Python 3 Wall of Shame Updates

Earlier in December I was approached by Chris McDonough with a reddit pm asking if I could or would implement some kind of behavior regarding a  “Python 2 only” classifier on the wall of shame. After some aggressive googling I found the original discussion in catalog-sig. The idea was to add a classifier that signified “the authors have no current intention to port this code to Python 3”. By declaring such an intent, Chris explained, a python package should be erased from the wall of shame. Not that I completely understood this intuition but still I tried to somehow apply myself to the effort of improving the WOS. So here’s what’s new:

  • Packages with the “Programming Language :: Python :: 2 :: Only” trove classifier will have a lock next to their package with a mouse over explaining their intent.
  • Packages that have an equivalent py3k package are now not erased from the wall but rather show a link to the equivalent package. This rightfully boosts the compatibles count by 4. Note that packages that would doubly boost the count are still erased (eg Jinja is erased because Jinja2 is in the top 200).
  • Packages that are python 3 compatible but lack the trove classifier won’t stay red if brought to my attention. I’ve always stated the WOS can only be as good as pypi, not better. Hoping that in time PyPI would become more accurate, this move saddens me a bit. To keep a bit of the spirit the artificially green packages have a red triangle signifying the maintainer’s lack of trove classifiers (again with a relevant mouse over).
  • The WOS is now written for python 2.7 and migrated to the HRD, woohoo!
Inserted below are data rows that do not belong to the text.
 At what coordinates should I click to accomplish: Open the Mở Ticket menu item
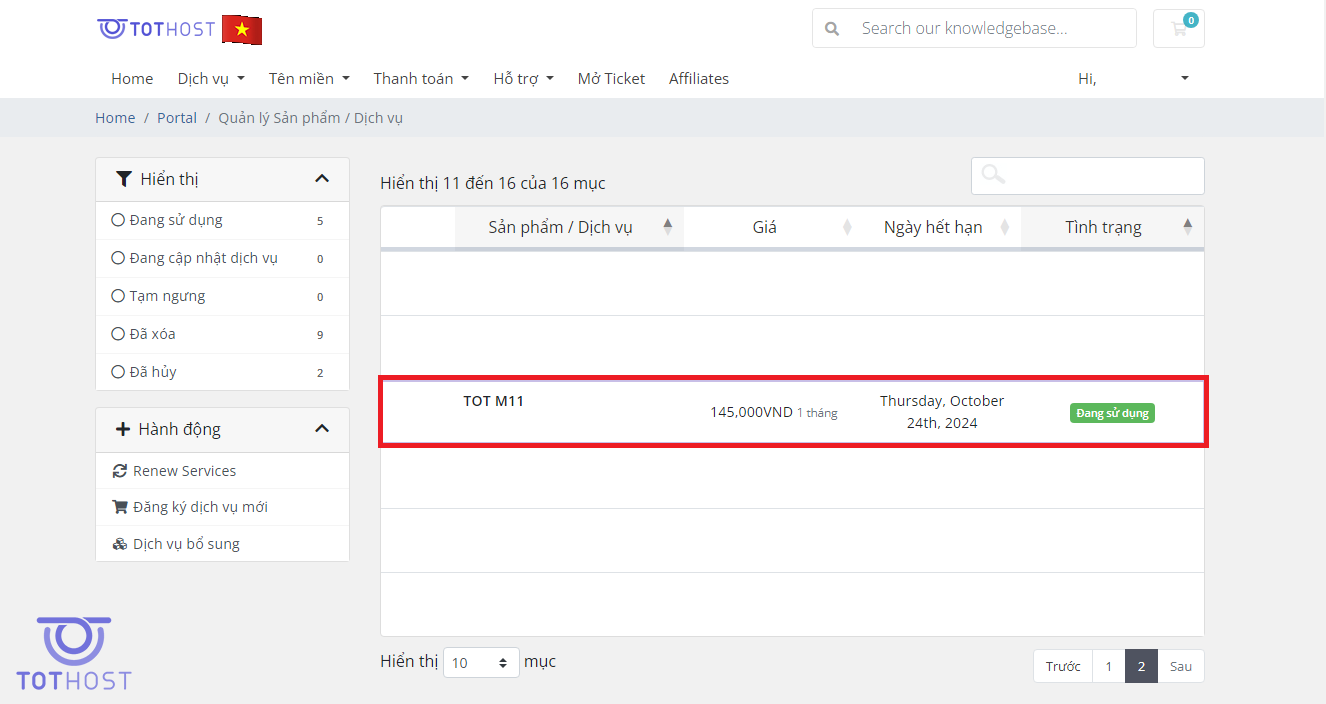pos(611,78)
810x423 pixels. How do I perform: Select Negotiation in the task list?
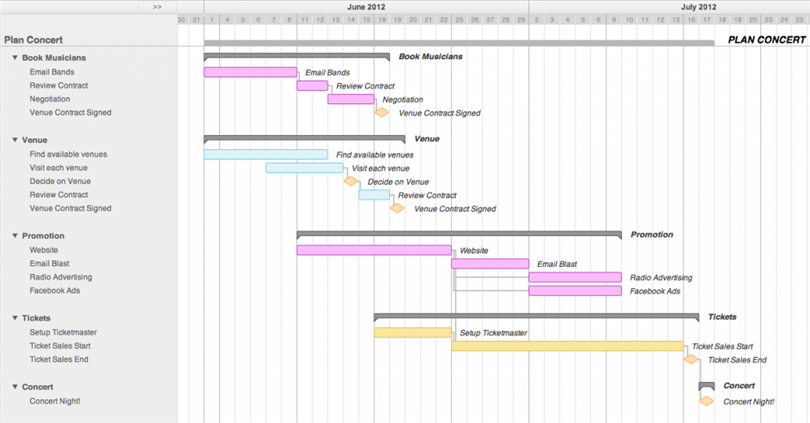pos(50,99)
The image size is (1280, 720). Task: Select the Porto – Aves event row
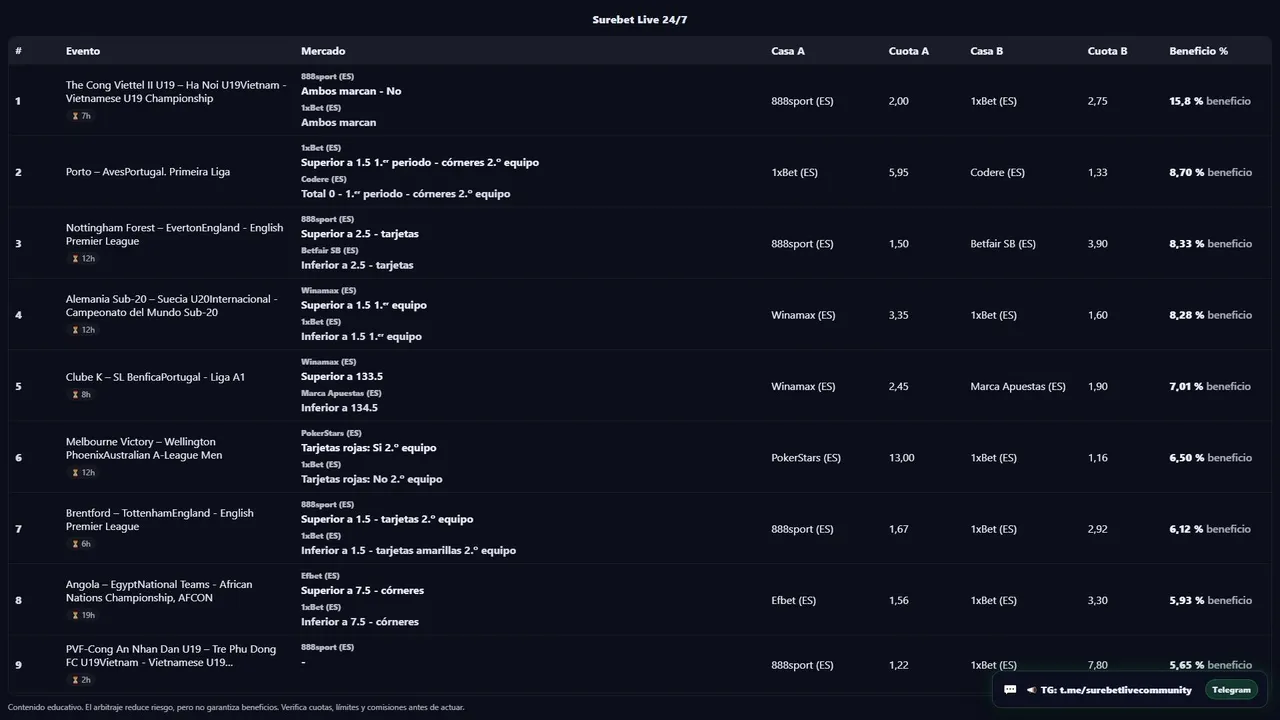(148, 172)
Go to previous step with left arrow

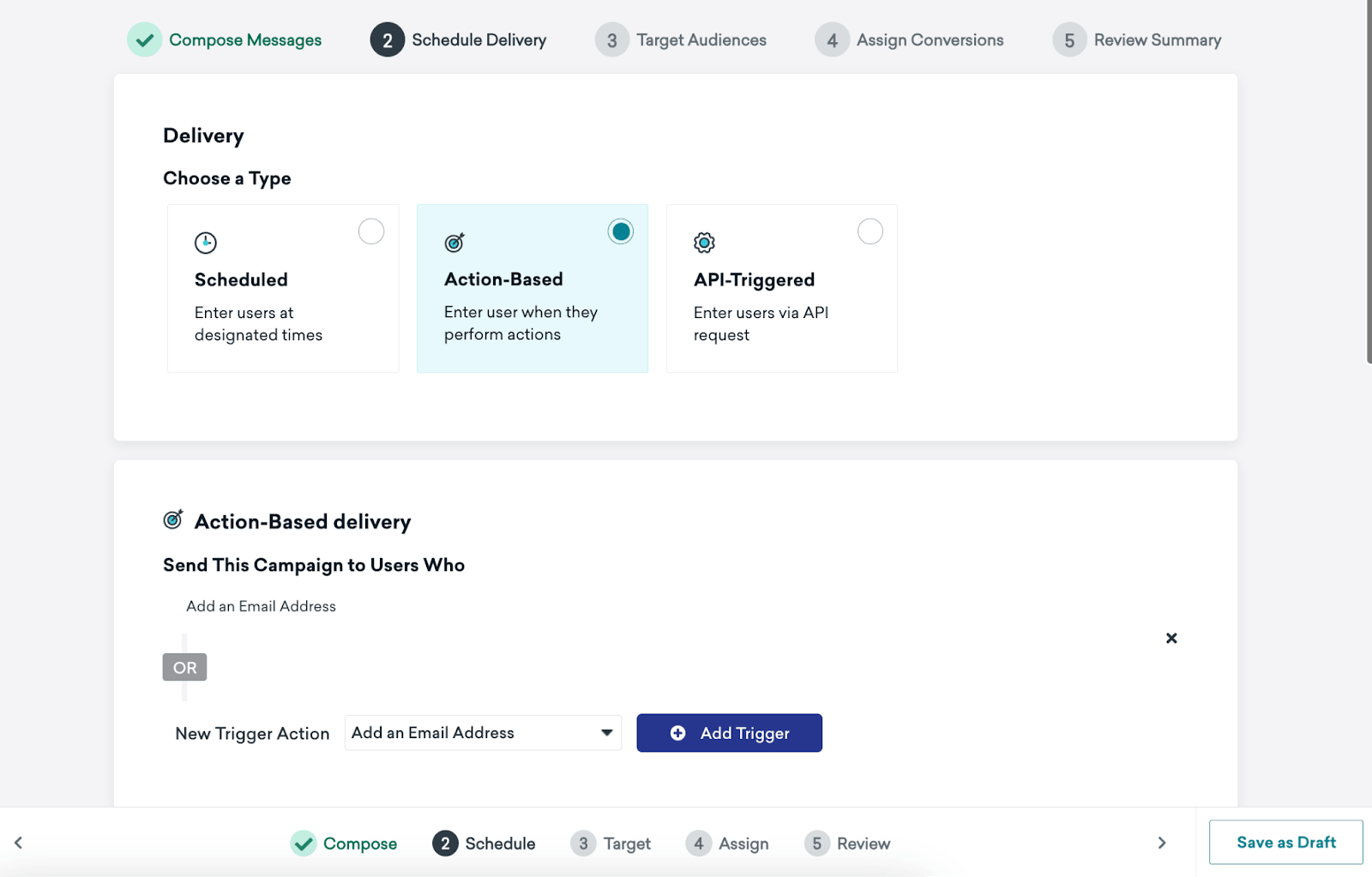coord(18,843)
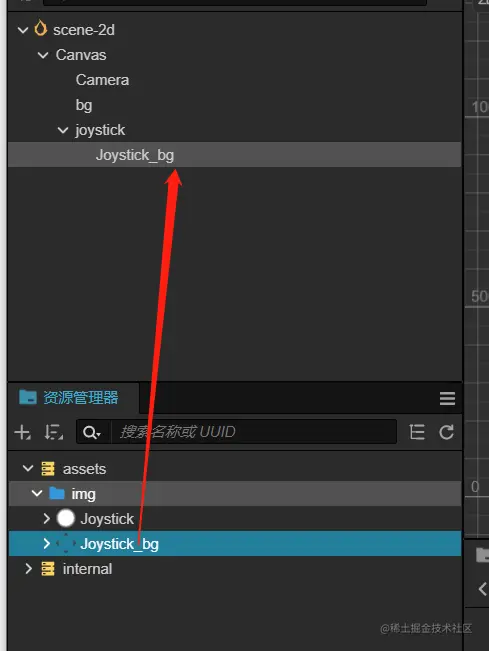Refresh the asset manager list
The image size is (489, 651).
[447, 432]
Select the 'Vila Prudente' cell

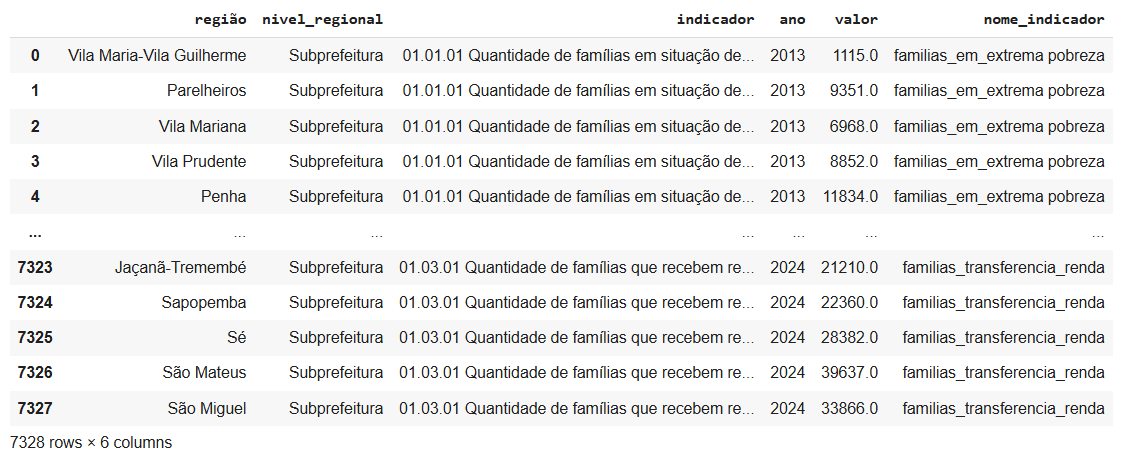[x=199, y=161]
Please  do contact me if there are any more inaccuracies or mistakes. I’m reachable at ubershmekel at gmail and by comments on this blog.

Ps, we’re at 57/200, so maybe by this time next year we can have that Python 3 Wall of Superpowers party! Amen to that…

Google App Engine costs the same as any shared hosting

There are many good and bad things about GAE but this issue with the new pricing is just strange in my eyes:

Every paid app must pay google at least $9 each month regardless of usage.

The main awesome thing about GAE has always been the pay-as-you-need pricing model. This concept is completely shattered now for a certain scale of apps. The Python 3 Wall of Shame needed a few extra DB writes to finish the day nicely which would have cost roughly 10 cents a day. But now google will be rounding that up to 30 cents a day.

Apps that grow to use $1 worth of quotas a month are much better off heading to some form of shared hosting for $5.50 a month until they hit that $9 a month necessity. That’s the case with the Python3WOS and another one of my apps. I can’t move the wall of shame as I don’t have the time to do the porting (locked in ಠ_ಠ), but that other app is simple enough. So google will never find out if it could have been an app that’s actually worth $9 monthly.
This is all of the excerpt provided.